§ **BRANO DI LETTURA**

Le microplastiche: una presenza ubiqua nel nostro ambiente

Le microplastiche sono particelle di dimensioni inferiori a 5 millimetri, mentre le nanoplastiche sono ancora più piccole, arrivando fino a pochi nanometri. Questi frammenti derivano dalla degradazione di materiali plastici, dalla produzione industriale e persino dai cosmetici. Entrano nel corpo umano attraverso cibo, acqua e aria, diffondendosi negli organi e nei tessuti.

 

Secondo le stime del 2021, la produzione globale di plastica ha raggiunto 390,7 milioni di tonnellate, con una frazione significativa che finisce dispersa nell’ambiente. Le microplastiche sono state individuate in sangue, placenta e polmoni, ma solo di recente gli scienziati hanno iniziato a studiare la loro presenza nel cervello umano.

§ **ATTIVITÀ RICHIESTE**
1. Secondo il testo sulle microplastiche, a quanto ammontava la produzione globale di plastica nel 2021?
2. Nel testo sulle microplastiche, riporta il passo da "Le microplastiche: una" fino a "e nei tessuti." compreso, rinominando "cosmetici" in "prodotti per la cura personale".
3. Scrivi il seguito del testo sulle microplastiche, partendo dopo la sua ultima frase.
I dati non servono per svolgere le attività.

(Dati memorizzati)

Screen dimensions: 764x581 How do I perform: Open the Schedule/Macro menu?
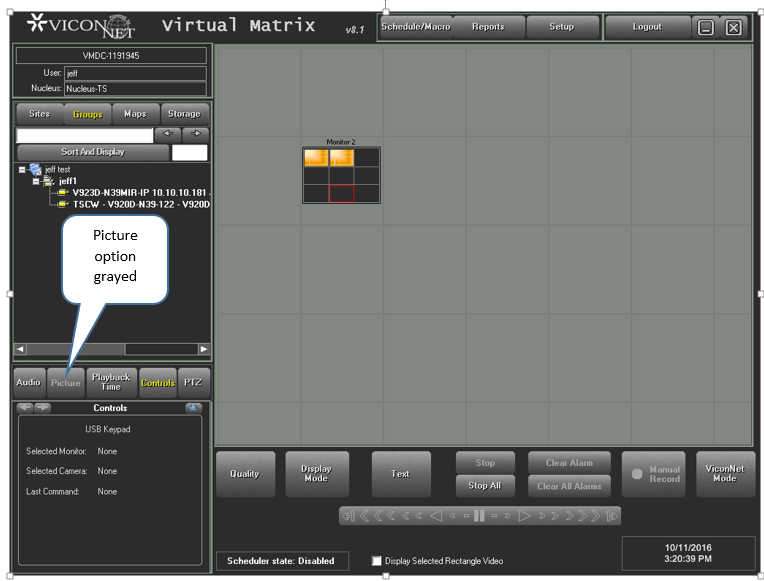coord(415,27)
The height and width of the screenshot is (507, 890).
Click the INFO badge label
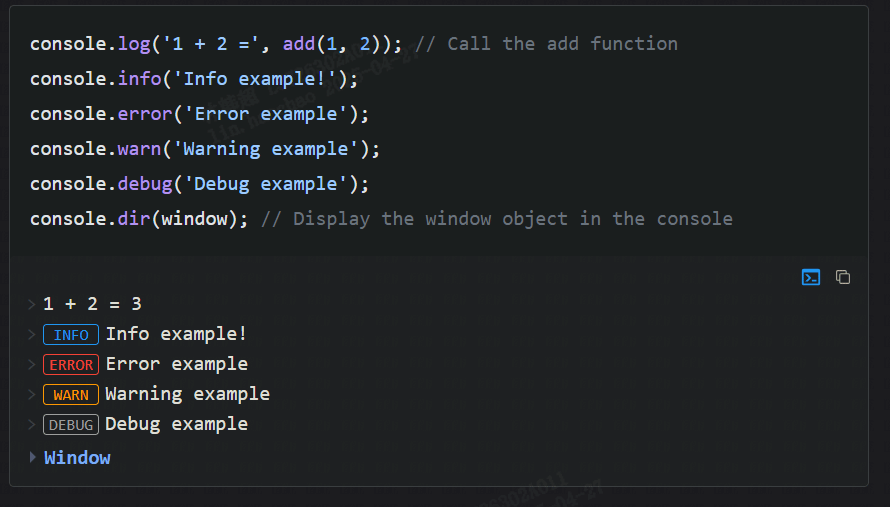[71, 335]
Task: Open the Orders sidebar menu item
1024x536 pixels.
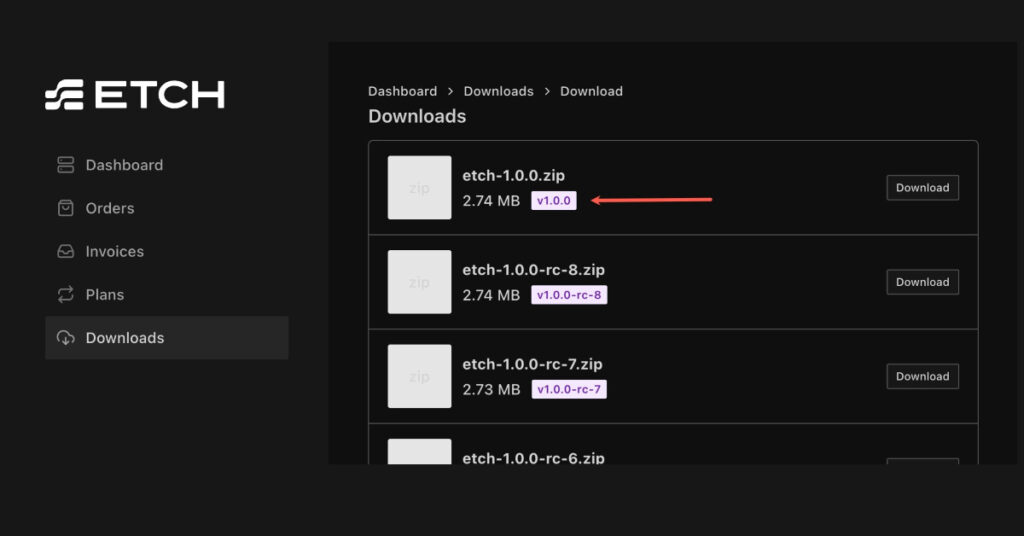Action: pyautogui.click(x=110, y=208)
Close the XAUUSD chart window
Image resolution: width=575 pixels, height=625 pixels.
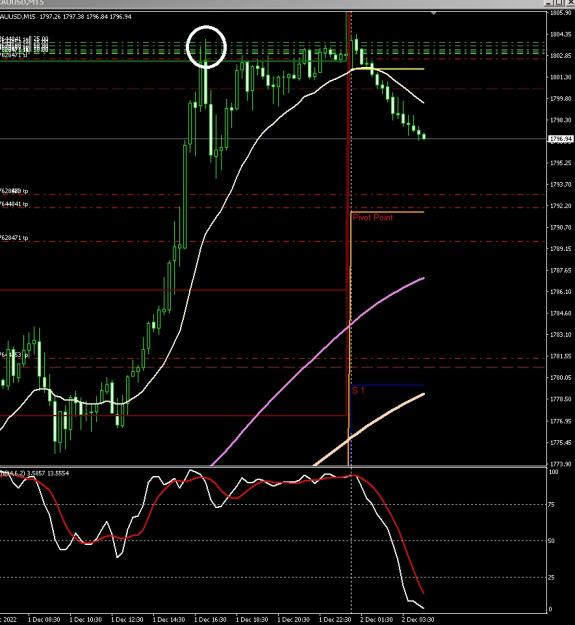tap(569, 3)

§ **RISULTATI ATTESI**
1. 390,7 milioni di tonnellate.

2.
Le microplastiche: una presenza ubiqua nel nostro ambiente

Le microplastiche sono particelle di dimensioni inferiori a 5 millimetri, mentre le nanoplastiche sono ancora più piccole, arrivando fino a pochi nanometri. Questi frammenti derivano dalla degradazione di materiali plastici, dalla produzione industriale e persino dai prodotti per la cura personale. Entrano nel corpo umano attraverso cibo, acqua e aria, diffondendosi negli organi e nei tessuti.

3.
Lo studio: l’analisi di 52 campioni di tessuto cerebrale

Un gruppo di ricercatori ha analizzato campioni prelevati da autopsie effettuate tra il 1997 e il 2024, focalizzandosi su fegato, reni e cervello. Sono stati esaminati 52 campioni di tessuto cerebrale, con un’analisi più approfondita su quelli provenienti da soggetti deceduti nel 2016 e nel 2024.

 

L’indagine ha utilizzato metodi sofisticati come la cromatografia a gas con pirolisi, la spettrometria di massa, la spettroscopia infrarossa a trasformata di Fourier e la microscopia elettronica per determinare la concentrazione e la natura delle microplastiche nei tessuti.

 

I risultati hanno mostrato che:

 

  • Il cervello presentava una quantità significativamente maggiore di microplastiche rispetto a fegato e reni.
  • Il principale polimero individuato era il polietilene, utilizzato in sacchetti, bottiglie e pellicole alimentari.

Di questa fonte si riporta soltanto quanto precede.